Le corps à analyser est placé dans une cornue disposée sur un foyer. Un tuyau de plomb, fixé à son extrémité, débouche dans un vase qui a été rempli d'eau et retourné sur une cuve à eau. Les gaz dégagés lors de cette "distillation" peuvent y être recueillis. Par cette méthode, Hales obtiendra "de l'air" à partir « du sang, du suif, de la graisse, des pois, du blé de Turquie, de l'anis, de l'eau de vie ». Cet « air fixe » qu’il a ainsi libéré est vraisemblablement un mélange de plusieurs corps gazeux, fidèle à Platon et Aristote Hales n’y reconnaît que l’un des quatre éléments décrits par la doctrine encore classique.
L’auteur extrait même cet air de corps aussi étranges que des écailles d'huître ou des cornes de daim " Deux cents quarante et un grains, ou la moitié d'un pouce cubique de la pointe des cornes d'un Daim, distillés dans une retorte de fer, faite d'un canon de mousquet, que j'échauffais jusqu'à feu blanc dans la forge d'un serrurier produisirent 117 pouces cubiques d'air ; c'est-à-dire 234 fois leur volume…".
Noter ici ce détail important : l'utilisation, comme cornue, d'un canon de mousquet chauffé au blanc. Ce montage sera régulièrement utilisé par la suite, en particulier par Priestley et Lavoisier et nous verrons que le fer du canon était loin d'être neutre dans ces opérations.
La liste des corps organiques ainsi décomposés est impressionnante. Toute cette accumulation d'expériences amène leur auteur à décrire un « cycle de l’air », passant, alternativement dans les corps, de l’état « fixé » à l’état « élastique »..

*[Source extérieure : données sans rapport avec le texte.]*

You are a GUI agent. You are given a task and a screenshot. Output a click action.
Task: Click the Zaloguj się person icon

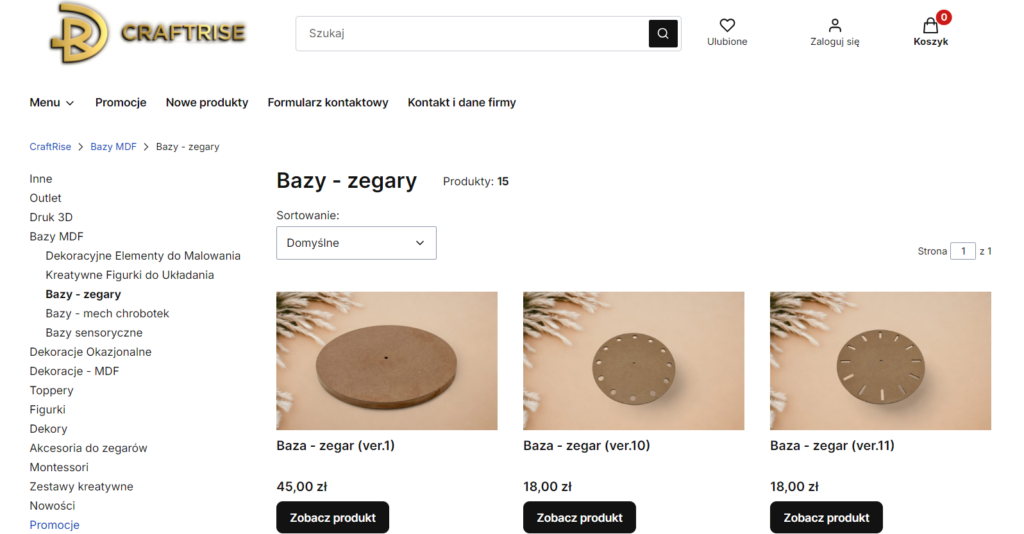point(834,25)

"L'on y verra, écrit Hales, que tous les corps contiennent une grande quantité d'air [.] l'on verra que ces particules d'air fixe [.] sont souvent chassées des corps denses par la chaleur ou la fermentation, & transformées en d'autres particules d'air élastique ou repoussant, & que ces mêmes particules élastiques retournent par la fermentation, & quelquefois sans fermentation, à leur forme précédente ; c'est-à-dire deviennent de nouveaux corps denses. C'est par cette propriété amphibie (souligné dans le texte) de l'air, que se font les principales opérations de la nature".

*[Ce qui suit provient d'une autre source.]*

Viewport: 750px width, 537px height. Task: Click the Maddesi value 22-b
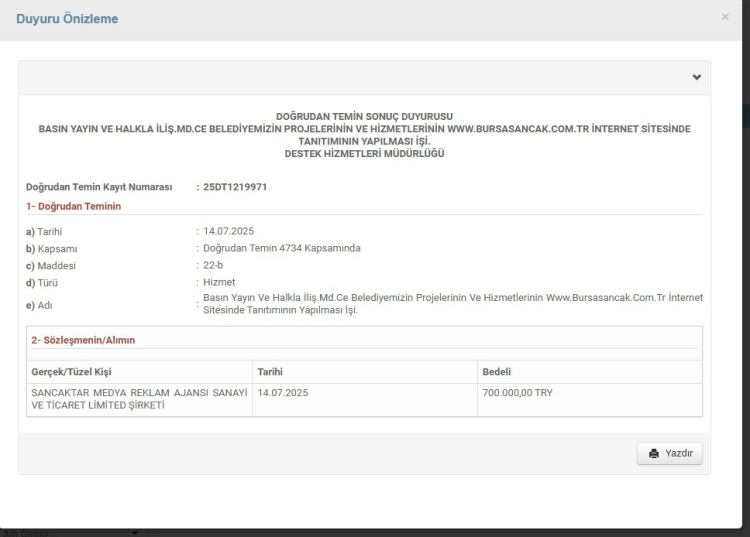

Par ce caractère "amphibie" de l'air, par ces cycles de décompositions et de recombinaisons, Hales décrit l'air comme un véritable réactif chimique : "Puisque l'air se trouve en si grande abondance dans presque tous les corps ; puisque c'est un principe si actif et si opératif ; puisque ses parties constituantes sont d'une nature si durable, que l'action la plus violente du feu ou de la fermentation, n'est pas capable des les altérer jusqu'à leur ôter la faculté de reprendre par le feu ou la fermentation, leur élasticité,[.] ne pouvons nous pas adopter ce protée (souligné dans le texte), tantôt fixe, tantôt volatil, & le compter parmi les principes chimiques, en lui donnant le rang que les Chymistes lui ont refusé jusqu'à présent, d'un principe très actif".
Remarquons que la seule qualité de l'air dont il observe la modification au cours des réactions est une propriété physique : son élasticité. Depuis Boyle et Mariotte on considère l'air comme un corps parfaitement élastique dont on a su établir les lois liant son volume et sa pression.Par la voie expérimentale, Hales estime donc avoir rétabli l'air dans son statut de "principe". Il invite donc la classe des chimistes, ses contemporains, à s'engager dans cette "chimie de l'air" qu'il a initiée. "Je souhaite que cet essai puisse engager d'autres personnes à travailler dans le même goût ; le champ est vaste, il faut pour le défricher plusieurs têtes et plusieurs mains" devait-il conclure.
Message reçu par ses compatriotes qui construiront, étape par étape, non pas une chimie "de l'air" mais une chimie "des airs". Parmi ceux-ci, Henry Cavendish et Joseph Priestley.